- Problem to solve: Whenever "heading" occurs in a line of the material, list that line.

═════ Dataset entries ═════

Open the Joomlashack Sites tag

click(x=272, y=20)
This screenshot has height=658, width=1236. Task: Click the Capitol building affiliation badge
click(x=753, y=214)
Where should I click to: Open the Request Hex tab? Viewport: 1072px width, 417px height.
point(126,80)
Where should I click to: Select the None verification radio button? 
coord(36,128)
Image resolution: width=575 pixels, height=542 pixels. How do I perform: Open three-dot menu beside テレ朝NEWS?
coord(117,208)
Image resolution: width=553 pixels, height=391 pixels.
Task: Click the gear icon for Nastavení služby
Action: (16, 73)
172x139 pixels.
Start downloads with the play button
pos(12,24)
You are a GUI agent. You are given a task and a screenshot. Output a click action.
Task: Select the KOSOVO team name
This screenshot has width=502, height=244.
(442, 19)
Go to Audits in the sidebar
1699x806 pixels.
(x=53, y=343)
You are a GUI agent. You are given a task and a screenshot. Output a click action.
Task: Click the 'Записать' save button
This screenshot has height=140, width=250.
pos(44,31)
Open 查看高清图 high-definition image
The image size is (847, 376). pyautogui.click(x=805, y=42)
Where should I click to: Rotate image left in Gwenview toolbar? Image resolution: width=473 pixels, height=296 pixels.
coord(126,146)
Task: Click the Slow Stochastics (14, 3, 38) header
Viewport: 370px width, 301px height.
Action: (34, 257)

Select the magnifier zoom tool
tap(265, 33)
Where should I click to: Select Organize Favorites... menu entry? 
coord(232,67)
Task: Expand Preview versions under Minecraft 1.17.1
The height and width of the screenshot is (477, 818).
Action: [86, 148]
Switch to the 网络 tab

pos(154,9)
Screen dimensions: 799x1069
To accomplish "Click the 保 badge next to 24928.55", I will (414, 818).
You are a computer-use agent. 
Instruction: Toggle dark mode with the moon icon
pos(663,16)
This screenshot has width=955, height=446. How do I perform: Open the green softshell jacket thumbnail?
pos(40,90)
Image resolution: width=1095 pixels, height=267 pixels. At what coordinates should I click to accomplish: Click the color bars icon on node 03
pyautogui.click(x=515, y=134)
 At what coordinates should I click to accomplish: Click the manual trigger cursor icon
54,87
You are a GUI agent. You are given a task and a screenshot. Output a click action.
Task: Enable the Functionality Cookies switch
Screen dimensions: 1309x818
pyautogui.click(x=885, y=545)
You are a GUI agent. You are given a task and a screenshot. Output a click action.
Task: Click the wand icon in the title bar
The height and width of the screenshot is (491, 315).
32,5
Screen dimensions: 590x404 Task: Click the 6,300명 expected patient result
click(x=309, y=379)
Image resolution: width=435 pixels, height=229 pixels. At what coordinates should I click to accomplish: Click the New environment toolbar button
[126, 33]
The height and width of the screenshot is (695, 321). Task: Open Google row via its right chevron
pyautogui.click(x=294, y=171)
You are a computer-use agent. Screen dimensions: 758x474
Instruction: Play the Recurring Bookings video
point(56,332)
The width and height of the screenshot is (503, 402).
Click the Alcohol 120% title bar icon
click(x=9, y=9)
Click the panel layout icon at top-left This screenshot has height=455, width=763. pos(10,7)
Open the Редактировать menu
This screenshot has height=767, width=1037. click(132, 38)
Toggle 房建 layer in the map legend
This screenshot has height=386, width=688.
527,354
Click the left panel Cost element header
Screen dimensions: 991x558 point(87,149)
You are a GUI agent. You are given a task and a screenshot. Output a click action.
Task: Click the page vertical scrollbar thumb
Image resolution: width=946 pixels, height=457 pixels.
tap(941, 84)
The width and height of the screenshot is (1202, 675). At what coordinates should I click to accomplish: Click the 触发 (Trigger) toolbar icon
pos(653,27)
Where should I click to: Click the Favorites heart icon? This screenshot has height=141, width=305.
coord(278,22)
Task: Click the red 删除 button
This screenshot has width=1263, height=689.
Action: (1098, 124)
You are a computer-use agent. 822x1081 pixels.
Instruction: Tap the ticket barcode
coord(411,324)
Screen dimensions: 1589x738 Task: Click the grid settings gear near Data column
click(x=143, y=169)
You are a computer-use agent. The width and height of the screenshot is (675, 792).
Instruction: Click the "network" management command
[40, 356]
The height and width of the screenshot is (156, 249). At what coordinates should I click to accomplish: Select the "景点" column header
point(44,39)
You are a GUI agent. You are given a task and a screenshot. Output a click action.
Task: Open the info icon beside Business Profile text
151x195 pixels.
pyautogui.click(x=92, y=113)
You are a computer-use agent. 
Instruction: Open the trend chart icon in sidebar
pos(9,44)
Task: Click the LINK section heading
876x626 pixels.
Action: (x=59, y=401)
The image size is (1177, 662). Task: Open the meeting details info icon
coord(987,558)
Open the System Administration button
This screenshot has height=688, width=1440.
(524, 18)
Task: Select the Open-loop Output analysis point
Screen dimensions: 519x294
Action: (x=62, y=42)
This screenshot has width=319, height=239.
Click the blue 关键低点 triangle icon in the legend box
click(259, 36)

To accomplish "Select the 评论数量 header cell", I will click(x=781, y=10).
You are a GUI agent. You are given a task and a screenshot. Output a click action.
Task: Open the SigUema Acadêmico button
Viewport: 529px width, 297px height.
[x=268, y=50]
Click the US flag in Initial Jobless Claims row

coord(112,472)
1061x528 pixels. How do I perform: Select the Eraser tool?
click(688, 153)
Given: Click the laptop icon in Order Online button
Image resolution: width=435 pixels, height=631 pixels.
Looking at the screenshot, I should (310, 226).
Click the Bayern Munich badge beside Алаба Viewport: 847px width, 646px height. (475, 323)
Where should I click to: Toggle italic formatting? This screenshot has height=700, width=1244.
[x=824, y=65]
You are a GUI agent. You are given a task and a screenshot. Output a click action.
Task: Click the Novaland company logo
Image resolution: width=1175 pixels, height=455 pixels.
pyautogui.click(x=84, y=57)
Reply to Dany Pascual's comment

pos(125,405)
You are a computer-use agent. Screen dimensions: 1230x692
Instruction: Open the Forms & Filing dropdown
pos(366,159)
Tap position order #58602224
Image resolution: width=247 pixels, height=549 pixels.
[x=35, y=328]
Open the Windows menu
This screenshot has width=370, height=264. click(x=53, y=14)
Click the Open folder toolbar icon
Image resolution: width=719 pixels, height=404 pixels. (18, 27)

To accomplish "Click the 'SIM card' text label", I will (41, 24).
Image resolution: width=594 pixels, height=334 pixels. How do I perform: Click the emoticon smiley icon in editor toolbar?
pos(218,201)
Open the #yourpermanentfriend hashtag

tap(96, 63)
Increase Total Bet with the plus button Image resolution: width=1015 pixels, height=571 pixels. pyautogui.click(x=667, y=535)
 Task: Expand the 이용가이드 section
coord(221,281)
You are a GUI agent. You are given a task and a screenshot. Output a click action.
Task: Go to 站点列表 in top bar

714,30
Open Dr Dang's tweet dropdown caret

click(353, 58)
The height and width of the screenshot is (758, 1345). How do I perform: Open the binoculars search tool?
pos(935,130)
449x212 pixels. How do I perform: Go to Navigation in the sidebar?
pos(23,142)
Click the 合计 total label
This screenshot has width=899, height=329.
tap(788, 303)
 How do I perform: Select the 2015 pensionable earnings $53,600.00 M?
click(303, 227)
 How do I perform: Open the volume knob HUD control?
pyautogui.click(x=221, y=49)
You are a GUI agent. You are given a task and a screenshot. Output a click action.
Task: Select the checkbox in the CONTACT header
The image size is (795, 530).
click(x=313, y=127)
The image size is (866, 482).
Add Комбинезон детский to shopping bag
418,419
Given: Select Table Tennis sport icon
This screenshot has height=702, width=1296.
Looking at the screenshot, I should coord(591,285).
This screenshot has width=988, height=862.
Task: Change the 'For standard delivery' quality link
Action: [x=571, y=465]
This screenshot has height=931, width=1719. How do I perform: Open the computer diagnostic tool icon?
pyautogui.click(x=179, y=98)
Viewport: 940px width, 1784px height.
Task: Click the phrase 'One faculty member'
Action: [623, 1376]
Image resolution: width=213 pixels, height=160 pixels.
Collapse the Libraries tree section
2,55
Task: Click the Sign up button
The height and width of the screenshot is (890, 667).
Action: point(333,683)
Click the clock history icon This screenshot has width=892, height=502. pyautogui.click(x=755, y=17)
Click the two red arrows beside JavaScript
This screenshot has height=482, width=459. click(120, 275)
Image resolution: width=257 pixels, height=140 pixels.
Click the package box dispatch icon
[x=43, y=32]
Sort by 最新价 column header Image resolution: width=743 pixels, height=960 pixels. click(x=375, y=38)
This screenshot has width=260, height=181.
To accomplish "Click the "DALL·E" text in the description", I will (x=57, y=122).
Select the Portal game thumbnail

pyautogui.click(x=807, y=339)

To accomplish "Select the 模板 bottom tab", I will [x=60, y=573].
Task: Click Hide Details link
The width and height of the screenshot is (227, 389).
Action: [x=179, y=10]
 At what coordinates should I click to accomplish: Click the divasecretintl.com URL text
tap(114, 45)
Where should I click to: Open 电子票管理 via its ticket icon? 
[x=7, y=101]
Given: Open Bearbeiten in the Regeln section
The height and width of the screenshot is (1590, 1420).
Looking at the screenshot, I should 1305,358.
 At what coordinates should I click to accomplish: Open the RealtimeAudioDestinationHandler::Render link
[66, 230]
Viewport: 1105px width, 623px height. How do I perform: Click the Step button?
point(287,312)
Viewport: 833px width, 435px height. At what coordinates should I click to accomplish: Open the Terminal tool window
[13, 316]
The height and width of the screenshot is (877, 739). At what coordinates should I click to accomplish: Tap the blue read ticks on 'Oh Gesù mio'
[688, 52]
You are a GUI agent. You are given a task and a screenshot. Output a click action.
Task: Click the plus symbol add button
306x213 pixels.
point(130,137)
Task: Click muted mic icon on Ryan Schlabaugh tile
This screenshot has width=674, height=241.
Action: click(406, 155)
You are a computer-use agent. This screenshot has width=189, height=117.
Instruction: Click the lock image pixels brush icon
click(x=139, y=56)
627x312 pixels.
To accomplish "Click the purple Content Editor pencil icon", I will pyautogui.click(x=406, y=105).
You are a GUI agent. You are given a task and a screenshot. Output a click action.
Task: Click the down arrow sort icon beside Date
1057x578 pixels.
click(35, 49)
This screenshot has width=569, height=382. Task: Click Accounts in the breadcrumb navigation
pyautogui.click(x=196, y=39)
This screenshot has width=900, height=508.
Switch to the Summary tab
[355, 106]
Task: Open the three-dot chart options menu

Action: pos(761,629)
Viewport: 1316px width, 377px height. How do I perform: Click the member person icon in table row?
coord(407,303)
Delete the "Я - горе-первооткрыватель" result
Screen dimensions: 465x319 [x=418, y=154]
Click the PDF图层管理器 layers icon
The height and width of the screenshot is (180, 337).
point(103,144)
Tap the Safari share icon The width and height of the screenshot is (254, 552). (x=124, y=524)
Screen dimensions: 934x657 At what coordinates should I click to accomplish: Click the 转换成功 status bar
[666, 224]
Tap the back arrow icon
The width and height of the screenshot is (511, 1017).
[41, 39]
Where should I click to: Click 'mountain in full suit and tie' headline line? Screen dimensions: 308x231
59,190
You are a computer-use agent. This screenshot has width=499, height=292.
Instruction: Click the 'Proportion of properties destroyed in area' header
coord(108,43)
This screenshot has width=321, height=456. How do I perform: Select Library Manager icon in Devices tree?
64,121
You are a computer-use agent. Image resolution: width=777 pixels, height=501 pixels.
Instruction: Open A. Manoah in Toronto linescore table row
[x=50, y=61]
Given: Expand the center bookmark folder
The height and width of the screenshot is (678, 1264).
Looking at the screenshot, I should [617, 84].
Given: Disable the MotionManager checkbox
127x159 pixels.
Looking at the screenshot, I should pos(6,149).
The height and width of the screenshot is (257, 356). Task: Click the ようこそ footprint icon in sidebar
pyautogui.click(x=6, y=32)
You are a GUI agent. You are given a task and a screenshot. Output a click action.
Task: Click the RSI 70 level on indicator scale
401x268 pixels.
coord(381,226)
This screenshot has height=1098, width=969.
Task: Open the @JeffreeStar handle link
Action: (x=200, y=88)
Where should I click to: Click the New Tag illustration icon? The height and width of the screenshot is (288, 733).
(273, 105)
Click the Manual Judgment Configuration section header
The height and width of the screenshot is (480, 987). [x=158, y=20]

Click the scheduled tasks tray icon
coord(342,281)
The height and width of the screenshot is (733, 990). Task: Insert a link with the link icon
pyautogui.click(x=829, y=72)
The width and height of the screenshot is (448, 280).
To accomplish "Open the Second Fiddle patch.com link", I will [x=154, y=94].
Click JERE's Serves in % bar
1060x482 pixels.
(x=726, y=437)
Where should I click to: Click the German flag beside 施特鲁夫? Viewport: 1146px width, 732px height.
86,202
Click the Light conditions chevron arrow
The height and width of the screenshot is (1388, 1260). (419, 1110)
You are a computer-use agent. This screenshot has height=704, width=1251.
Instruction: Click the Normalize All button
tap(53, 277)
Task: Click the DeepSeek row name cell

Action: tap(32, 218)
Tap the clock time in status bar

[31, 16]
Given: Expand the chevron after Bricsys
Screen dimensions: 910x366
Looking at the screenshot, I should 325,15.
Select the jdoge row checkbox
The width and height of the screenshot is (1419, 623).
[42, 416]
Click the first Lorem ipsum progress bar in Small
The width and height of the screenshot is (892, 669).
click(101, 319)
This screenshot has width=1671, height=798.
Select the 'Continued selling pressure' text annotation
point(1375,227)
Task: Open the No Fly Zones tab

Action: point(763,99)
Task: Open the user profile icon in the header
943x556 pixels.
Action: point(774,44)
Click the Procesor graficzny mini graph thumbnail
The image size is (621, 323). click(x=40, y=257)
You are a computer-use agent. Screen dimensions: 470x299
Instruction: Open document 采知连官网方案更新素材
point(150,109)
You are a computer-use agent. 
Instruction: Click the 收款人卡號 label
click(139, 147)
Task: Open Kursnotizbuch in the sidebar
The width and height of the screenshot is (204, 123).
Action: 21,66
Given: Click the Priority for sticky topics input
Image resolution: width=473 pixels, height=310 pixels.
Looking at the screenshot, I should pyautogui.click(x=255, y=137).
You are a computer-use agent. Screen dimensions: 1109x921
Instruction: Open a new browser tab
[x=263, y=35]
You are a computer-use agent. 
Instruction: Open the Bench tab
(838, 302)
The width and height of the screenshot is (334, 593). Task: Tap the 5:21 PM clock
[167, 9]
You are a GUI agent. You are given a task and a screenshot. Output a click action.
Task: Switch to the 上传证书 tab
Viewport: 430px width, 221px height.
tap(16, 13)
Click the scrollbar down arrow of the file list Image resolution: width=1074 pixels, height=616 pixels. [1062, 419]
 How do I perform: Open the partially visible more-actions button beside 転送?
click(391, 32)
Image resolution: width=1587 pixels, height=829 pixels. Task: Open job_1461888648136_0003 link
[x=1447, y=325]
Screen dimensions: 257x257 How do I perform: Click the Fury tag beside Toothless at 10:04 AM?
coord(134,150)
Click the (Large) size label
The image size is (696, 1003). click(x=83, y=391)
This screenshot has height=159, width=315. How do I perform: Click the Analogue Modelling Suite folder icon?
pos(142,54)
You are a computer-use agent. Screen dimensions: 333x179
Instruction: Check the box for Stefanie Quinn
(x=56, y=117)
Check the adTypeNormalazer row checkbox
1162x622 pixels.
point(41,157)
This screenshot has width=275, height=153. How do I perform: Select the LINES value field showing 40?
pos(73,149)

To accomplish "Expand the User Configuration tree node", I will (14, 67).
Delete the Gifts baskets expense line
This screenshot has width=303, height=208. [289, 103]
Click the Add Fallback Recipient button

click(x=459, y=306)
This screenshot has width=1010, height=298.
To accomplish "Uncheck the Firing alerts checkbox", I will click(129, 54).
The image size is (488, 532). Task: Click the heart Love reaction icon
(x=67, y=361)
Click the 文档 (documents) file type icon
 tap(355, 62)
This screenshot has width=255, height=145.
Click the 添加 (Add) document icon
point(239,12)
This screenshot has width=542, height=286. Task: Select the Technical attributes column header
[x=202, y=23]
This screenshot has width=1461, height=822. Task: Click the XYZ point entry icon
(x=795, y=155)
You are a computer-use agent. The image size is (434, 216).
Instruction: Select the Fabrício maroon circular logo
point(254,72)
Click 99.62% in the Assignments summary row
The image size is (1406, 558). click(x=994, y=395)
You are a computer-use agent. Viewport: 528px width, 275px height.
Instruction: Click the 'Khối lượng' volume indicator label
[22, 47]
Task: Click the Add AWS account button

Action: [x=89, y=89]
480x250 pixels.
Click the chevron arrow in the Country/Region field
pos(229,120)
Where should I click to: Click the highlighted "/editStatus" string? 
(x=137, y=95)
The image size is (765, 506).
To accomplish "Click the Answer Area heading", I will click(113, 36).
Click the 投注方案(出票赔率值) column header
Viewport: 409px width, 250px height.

═════

- Response to the exercise:
Task: Click the LINK section heading
To accomplish "Click the Answer Area heading", I will click(113, 36).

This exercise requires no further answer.